### Material for this exercise ###
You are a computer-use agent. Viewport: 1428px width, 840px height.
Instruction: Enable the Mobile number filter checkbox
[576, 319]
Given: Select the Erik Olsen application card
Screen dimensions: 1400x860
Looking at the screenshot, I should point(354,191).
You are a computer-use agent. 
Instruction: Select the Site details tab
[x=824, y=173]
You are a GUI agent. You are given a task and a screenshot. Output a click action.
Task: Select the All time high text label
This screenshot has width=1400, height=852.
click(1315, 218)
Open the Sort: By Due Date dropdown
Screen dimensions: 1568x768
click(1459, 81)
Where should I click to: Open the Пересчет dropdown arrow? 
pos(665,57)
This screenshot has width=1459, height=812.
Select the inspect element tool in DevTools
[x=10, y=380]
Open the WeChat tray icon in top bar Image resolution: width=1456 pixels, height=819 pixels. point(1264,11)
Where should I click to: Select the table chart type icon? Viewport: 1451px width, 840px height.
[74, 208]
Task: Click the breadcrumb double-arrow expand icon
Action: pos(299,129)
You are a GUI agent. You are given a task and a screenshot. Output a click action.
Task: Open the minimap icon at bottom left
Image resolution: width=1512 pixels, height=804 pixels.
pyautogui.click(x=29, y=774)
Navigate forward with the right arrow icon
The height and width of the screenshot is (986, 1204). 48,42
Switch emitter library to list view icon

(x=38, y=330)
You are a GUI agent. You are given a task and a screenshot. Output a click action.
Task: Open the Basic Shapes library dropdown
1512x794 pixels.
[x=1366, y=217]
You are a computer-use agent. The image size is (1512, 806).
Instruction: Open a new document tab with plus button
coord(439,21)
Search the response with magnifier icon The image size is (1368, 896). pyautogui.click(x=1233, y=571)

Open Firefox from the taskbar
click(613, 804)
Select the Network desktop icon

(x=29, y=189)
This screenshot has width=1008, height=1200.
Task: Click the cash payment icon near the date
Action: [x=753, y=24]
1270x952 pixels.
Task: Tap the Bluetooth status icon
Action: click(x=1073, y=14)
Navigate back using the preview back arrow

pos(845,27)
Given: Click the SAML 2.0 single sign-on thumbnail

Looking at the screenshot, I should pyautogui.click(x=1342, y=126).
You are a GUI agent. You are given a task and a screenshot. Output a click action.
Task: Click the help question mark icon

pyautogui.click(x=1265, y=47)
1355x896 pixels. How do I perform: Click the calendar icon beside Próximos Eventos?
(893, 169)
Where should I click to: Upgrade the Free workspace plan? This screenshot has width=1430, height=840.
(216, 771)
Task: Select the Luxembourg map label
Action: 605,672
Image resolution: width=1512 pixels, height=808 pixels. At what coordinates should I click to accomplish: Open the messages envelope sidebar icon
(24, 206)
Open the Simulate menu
###
Task directions: Your task is to reproduce the full listing exactly.

Exercise response:
You are a computer-use agent. Viewport: 1428px width, 840px height.
Instruction: Enable the Mobile number filter checkbox
[576, 319]
Given: Select the Erik Olsen application card
Screen dimensions: 1400x860
Looking at the screenshot, I should point(354,191).
You are a computer-use agent. 
Instruction: Select the Site details tab
[x=824, y=173]
You are a GUI agent. You are given a task and a screenshot. Output a click action.
Task: Select the All time high text label
This screenshot has width=1400, height=852.
click(1315, 218)
Open the Sort: By Due Date dropdown
Screen dimensions: 1568x768
click(1459, 81)
Where should I click to: Open the Пересчет dropdown arrow? 
pos(665,57)
This screenshot has width=1459, height=812.
Select the inspect element tool in DevTools
[x=10, y=380]
Open the WeChat tray icon in top bar Image resolution: width=1456 pixels, height=819 pixels. point(1264,11)
Where should I click to: Select the table chart type icon? Viewport: 1451px width, 840px height.
[74, 208]
Task: Click the breadcrumb double-arrow expand icon
Action: pos(299,129)
You are a GUI agent. You are given a task and a screenshot. Output a click action.
Task: Open the minimap icon at bottom left
Image resolution: width=1512 pixels, height=804 pixels.
pyautogui.click(x=29, y=774)
Navigate forward with the right arrow icon
The height and width of the screenshot is (986, 1204). 48,42
Switch emitter library to list view icon

(x=38, y=330)
You are a GUI agent. You are given a task and a screenshot. Output a click action.
Task: Open the Basic Shapes library dropdown
1512x794 pixels.
[x=1366, y=217]
You are a computer-use agent. The image size is (1512, 806).
Instruction: Open a new document tab with plus button
coord(439,21)
Search the response with magnifier icon The image size is (1368, 896). pyautogui.click(x=1233, y=571)

Open Firefox from the taskbar
click(613, 804)
Select the Network desktop icon

(x=29, y=189)
This screenshot has width=1008, height=1200.
Task: Click the cash payment icon near the date
Action: [x=753, y=24]
1270x952 pixels.
Task: Tap the Bluetooth status icon
Action: click(x=1073, y=14)
Navigate back using the preview back arrow

pos(845,27)
Given: Click the SAML 2.0 single sign-on thumbnail

Looking at the screenshot, I should pyautogui.click(x=1342, y=126).
You are a GUI agent. You are given a task and a screenshot. Output a click action.
Task: Click the help question mark icon

pyautogui.click(x=1265, y=47)
1355x896 pixels. How do I perform: Click the calendar icon beside Próximos Eventos?
(893, 169)
Where should I click to: Upgrade the Free workspace plan? This screenshot has width=1430, height=840.
(216, 771)
Task: Select the Luxembourg map label
Action: 605,672
Image resolution: width=1512 pixels, height=808 pixels. At what coordinates should I click to accomplish: Open the messages envelope sidebar icon
(24, 206)
Open the Simulate menu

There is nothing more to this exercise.